Catatan
Festival Nyao Fufu

Belakangan ini, ketahanan pangan lokal makin terancam. Eksploitasi sumber daya laut oleh korporasi besar, perubahan iklim yang memicu penurunan hasil tangkapan.
Serta pergeseran pola konsumsi masyarakat yang mulai beralih ke makanan cepat saji dan produk impor, menggerus ketersediaan dan keberterimaan pangan lokal.
Baca Juga: Jebakan Pembangunan
Dalam konteks ini, Festival Nyao Fufu tampil sebagai perlawanan budaya terhadap disrupsi tersebut. Festival Nyao Fufu akan segera diselenggarakan secara massal di tepi pantai Kelurahan Dufa-Dufa yang dekat dengan laut.

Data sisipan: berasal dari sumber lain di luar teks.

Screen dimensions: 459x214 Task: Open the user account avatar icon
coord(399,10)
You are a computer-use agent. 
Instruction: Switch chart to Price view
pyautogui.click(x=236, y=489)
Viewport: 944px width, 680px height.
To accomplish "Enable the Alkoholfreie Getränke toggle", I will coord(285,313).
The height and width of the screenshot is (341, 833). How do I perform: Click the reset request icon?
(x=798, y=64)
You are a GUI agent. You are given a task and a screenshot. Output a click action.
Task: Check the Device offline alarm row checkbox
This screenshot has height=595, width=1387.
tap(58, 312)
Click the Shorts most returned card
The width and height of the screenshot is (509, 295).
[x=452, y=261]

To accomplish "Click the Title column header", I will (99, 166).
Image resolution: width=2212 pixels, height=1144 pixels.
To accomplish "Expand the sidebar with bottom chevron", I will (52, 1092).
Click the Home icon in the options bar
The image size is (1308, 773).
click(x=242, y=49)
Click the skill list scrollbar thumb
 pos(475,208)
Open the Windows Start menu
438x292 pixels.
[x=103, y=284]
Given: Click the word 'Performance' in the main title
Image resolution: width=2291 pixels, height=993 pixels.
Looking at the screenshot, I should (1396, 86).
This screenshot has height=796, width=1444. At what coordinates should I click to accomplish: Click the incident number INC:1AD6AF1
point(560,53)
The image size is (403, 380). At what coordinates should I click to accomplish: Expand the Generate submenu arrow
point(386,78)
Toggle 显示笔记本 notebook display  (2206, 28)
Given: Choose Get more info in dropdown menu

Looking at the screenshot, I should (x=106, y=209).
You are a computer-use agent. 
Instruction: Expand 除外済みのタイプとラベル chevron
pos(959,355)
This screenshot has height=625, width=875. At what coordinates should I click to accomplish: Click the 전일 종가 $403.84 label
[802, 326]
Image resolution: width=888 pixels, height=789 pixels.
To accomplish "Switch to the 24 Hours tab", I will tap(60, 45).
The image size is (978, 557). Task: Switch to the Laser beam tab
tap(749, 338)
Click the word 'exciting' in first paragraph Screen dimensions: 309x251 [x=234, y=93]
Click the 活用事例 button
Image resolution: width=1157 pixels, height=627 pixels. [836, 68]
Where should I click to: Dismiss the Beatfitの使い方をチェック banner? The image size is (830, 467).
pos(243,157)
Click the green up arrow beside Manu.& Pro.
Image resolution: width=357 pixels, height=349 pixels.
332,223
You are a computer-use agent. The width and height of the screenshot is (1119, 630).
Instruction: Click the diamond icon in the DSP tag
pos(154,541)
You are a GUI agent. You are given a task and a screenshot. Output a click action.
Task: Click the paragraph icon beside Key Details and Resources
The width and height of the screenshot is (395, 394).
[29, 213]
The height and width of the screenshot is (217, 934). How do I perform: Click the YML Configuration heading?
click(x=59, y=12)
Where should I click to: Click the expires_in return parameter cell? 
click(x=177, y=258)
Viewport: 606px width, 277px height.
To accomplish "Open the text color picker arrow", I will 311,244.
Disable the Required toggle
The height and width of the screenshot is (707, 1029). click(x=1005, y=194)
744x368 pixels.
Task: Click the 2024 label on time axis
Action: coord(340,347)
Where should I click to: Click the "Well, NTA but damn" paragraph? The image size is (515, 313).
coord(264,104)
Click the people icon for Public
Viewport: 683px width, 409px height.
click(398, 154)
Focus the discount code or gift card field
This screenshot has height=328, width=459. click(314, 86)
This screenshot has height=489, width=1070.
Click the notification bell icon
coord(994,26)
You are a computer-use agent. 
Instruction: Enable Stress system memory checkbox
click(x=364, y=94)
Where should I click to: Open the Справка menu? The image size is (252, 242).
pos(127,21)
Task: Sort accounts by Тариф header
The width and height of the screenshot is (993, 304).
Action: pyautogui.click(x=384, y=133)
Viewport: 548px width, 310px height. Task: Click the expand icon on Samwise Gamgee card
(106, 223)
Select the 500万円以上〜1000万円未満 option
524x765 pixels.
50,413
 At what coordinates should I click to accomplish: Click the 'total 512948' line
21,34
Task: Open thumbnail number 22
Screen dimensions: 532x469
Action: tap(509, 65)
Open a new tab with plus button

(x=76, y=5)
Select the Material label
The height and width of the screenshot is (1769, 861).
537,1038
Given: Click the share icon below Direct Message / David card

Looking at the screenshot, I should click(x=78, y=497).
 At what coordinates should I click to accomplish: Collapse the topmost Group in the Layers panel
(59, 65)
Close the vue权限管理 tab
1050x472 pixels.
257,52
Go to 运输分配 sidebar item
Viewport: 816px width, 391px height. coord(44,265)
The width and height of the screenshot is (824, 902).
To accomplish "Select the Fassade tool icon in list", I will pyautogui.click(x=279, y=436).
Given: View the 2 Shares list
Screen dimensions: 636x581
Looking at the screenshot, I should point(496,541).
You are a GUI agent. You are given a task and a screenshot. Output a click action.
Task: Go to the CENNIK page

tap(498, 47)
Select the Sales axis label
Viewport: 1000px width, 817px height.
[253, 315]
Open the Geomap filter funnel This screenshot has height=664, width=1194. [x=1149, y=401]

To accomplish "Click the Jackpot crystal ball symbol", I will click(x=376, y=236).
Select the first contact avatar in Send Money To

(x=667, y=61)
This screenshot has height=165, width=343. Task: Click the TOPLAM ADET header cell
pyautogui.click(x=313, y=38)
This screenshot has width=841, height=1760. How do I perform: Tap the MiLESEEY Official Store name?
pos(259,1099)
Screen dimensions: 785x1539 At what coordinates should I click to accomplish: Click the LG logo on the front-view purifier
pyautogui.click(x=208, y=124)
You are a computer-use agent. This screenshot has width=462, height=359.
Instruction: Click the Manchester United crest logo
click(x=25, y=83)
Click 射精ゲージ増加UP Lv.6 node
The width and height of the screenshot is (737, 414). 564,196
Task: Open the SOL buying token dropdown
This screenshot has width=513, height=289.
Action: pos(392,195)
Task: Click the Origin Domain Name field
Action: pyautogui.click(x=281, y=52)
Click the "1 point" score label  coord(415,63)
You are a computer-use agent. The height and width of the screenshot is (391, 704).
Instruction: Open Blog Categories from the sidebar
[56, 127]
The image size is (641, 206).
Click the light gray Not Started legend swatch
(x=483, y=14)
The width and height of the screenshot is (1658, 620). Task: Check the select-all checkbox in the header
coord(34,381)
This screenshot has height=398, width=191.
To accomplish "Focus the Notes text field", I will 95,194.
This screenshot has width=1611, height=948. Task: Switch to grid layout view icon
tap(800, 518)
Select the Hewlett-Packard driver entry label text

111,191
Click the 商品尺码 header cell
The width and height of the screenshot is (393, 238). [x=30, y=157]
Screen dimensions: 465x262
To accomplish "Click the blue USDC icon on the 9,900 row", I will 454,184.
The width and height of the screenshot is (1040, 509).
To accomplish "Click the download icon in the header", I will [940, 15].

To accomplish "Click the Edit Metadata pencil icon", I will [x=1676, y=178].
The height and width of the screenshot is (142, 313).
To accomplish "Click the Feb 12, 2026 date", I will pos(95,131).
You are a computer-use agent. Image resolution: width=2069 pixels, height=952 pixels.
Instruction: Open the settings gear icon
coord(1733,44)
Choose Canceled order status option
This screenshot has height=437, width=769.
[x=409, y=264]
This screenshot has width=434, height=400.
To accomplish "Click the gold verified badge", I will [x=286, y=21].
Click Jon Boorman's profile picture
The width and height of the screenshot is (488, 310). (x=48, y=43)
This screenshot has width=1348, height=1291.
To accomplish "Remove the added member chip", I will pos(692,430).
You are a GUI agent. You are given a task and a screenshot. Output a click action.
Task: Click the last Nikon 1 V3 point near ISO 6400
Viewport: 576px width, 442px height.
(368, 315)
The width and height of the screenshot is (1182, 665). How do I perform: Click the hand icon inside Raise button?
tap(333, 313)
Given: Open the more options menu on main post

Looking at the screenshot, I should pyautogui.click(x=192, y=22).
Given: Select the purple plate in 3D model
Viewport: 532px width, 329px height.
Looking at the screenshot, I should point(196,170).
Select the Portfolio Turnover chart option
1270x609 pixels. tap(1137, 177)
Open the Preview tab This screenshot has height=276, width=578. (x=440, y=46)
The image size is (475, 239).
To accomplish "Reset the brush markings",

Kegiatan ini melibatkan warga dalam jumlah besar, yang bersama-sama dengan agenda yang telah disusun, di antaranya membakar dan menyantap ikan, acapkali disertai musik tradisional, doa syukuran, dan pertunjukan budaya lokal.
Festival ini menjadi ruang rekonstruksi identitas kolektif sebagai masyarakat pesisir yang bangga pada budaya dan sumber pangan lokalnya, serta untuk membangkitkan budaya kemaritiman yang selama ini tak lagi bergeliat.
Dalam konteks ketahanan pangan, Festival Nyao Fufu menegaskan kembali pentingnya laut sebagai sumber hidup, serta mendorong regenerasi kesadaran akan nilai-nilai lokal yang mulai luntur. Festival ini juga memiliki dimensi ekonomi-politik.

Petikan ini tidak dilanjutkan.